The novel coronavirus infection is commonly referred to as COVID-19, sometimes by the name of the causative agent of a respiratory viral infection, as SARS-CoV-2. Frequently, the course of COVID-19 is divided into three main periods: acute COVID-19 (up to 4 weeks), post-acute COVID-19 (from 4 to 12 weeks), post-COVID (post-COVID; from 12 weeks to 6 months). If a more protracted course of COVID (over 6 months) is discussed, the term “long-COVID” is used. All observations demonstrated a high incidence of pain syndromes of various localization in the post-COVID period and long-COVID. According to survey data, 92.3% of patients with COVID-19 reported musculoskeletal problems at the time of admission. Pain syndrome is observed in 56.3% of cases 1 month after hospitalization. Three months after COVID-19, myalgia was observed in 40.55% of cases, joint pain in 39.18%, back pain in 31.62%, and lower back pain in 24.74%. After 6 months, joint pain continues to be observed in 18.59% of patients, myalgia – in 15.09%, back pain – in 14.39%, lower back pain – in 11.23%. In 50.8% of cases, patients reported new-onset pain, of which 38.5% had pain of moderate severity (≥3 points on the visual analog scale). Patients with new-onset pain during COVID had worse quality of life indicators and a negative correlation with the pain syndrome severity, which significantly hampered recovery.

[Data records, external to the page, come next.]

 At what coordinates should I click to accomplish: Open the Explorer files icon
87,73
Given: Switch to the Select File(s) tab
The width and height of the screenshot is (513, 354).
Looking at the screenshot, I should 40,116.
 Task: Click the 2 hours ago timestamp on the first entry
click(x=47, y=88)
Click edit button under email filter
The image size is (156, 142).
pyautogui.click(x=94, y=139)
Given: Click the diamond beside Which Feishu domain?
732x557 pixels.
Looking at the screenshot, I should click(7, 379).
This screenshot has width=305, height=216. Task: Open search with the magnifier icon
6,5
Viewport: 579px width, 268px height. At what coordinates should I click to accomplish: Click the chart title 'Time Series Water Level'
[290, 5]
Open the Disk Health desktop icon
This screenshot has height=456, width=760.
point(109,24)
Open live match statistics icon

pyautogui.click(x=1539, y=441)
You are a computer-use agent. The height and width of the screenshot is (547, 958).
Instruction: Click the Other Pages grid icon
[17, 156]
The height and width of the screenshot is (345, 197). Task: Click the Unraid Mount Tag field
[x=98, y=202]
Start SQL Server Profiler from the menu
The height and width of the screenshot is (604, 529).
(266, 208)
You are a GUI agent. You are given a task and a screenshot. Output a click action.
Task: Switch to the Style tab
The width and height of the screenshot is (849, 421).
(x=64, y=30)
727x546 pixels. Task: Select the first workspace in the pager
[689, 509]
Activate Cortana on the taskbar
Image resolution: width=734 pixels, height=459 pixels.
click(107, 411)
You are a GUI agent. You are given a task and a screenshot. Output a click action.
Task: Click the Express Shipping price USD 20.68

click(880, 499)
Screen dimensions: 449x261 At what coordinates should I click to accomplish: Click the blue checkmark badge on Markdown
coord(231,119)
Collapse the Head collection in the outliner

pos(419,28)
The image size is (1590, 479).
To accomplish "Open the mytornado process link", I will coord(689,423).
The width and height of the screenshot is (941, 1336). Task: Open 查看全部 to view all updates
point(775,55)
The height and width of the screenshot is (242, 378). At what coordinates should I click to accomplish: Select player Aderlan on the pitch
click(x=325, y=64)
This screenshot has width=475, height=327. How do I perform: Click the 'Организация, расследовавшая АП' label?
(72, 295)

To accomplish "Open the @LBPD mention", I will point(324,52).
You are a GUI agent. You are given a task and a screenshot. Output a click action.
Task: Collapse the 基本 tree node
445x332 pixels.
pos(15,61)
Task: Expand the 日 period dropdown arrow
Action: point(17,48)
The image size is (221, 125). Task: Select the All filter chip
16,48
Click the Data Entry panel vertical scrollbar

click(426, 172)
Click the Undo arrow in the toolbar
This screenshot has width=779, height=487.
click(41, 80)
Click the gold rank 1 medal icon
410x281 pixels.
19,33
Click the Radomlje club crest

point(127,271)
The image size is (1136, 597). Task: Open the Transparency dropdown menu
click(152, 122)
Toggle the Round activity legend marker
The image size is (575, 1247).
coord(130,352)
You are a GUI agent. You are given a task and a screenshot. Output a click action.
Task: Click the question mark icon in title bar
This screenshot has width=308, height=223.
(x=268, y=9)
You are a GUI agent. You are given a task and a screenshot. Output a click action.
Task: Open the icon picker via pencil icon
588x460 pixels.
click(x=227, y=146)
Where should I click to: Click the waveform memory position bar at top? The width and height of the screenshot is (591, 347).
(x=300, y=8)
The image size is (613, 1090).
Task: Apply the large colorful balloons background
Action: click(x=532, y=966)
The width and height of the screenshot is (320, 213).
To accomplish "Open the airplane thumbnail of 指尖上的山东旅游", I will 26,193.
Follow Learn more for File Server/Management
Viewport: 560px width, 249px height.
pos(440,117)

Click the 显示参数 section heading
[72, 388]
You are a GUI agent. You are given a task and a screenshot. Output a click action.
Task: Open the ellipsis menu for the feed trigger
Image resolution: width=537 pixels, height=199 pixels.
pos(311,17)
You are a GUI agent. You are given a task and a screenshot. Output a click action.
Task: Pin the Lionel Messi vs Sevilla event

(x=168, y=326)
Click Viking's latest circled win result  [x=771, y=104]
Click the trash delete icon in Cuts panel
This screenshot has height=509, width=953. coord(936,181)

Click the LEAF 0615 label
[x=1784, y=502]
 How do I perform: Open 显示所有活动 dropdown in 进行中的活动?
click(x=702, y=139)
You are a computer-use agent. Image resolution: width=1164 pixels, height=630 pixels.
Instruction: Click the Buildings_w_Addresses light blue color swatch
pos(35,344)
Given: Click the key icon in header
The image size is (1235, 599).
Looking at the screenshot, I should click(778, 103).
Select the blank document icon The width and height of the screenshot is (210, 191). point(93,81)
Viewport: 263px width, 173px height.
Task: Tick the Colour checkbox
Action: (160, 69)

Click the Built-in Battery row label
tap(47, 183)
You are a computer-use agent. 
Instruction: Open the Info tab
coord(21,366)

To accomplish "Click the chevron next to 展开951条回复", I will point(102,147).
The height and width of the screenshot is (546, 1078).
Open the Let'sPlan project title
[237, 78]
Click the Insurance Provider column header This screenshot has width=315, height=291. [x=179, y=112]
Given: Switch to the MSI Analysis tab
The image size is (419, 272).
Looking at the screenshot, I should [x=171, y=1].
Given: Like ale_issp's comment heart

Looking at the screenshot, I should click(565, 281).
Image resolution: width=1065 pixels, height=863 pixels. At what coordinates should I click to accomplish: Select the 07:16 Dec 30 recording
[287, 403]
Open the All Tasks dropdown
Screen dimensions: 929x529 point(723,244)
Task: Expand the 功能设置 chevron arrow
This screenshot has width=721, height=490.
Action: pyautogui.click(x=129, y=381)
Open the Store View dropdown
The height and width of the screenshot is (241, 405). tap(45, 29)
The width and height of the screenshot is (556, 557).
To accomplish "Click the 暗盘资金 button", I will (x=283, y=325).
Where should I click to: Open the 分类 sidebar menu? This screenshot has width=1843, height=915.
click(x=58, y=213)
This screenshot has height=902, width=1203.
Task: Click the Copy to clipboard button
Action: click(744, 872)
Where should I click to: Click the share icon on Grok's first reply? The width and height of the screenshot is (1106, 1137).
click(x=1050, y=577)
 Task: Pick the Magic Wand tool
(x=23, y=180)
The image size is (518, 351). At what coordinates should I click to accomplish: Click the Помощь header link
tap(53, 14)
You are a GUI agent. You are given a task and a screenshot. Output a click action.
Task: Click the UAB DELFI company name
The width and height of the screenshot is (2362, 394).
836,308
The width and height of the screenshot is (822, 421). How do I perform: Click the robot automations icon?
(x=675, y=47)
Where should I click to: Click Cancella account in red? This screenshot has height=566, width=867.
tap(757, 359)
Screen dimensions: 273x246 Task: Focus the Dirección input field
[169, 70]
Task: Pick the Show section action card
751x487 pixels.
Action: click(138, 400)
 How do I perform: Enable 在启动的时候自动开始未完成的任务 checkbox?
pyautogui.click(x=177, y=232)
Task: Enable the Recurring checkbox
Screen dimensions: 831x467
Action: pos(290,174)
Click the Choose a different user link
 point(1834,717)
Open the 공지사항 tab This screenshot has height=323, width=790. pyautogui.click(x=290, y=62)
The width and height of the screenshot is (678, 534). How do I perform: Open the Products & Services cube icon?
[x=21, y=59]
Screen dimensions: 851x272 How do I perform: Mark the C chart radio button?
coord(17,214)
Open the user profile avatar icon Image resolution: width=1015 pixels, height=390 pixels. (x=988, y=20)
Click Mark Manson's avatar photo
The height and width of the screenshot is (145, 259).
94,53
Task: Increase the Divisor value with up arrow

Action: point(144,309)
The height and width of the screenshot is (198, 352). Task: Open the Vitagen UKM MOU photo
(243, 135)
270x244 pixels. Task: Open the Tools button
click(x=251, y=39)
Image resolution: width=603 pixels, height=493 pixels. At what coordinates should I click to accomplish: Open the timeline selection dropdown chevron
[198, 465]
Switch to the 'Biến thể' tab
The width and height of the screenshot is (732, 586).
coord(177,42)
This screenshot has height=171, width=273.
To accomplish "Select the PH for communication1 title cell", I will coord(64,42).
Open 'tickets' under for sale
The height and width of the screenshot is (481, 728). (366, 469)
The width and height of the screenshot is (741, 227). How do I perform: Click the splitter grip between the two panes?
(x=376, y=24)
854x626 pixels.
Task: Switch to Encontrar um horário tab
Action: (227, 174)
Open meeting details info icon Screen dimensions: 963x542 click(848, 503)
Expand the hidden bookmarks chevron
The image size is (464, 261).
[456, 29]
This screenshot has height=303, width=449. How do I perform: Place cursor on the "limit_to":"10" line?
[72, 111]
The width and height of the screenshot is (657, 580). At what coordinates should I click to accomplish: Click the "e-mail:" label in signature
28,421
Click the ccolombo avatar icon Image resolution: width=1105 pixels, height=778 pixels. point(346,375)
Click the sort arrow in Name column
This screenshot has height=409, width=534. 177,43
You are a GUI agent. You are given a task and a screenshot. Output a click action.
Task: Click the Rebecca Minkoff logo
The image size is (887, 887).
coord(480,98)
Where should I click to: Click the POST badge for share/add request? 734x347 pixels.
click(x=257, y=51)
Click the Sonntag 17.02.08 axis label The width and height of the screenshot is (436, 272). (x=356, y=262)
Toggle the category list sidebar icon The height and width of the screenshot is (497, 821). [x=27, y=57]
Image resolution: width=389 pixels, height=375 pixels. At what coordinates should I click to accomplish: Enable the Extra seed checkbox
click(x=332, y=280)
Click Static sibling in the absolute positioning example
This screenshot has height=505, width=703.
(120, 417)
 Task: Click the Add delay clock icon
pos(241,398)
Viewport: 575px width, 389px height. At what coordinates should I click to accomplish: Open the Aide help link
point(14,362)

Data from a meta-analysis that included 47,910 patients with long-COVID and with a protracted course of COVID indicate that 19% of them had pain in the joints of various localization. The direct cytopathic effect of SARS-CoV-2 and the systemic immune inflammation that occurs in response to infection cause damage to the joint tissue. According to the Guidelines for the Treatment of Patients with the Consequences of COVID-19, it is recommended to use slow acting structure-modifying drugs – SYSADOA – in the pharmacological treatment regimen for patients with osteoarthritis, among which parenteral forms of pharmaceutically standardized drugs – chondroitin sulfate (CS) and glucosamine sulfate (GS) are preferred. GS and CS are inhibitors of the signaling cascade of the nuclear factor NF-κB, which is involved in the realization of biological effects of a pro-inflammatory cytokine (tumor necrosis factor α), the excessive activity of which is associated with the cytokine storm in COVID-19.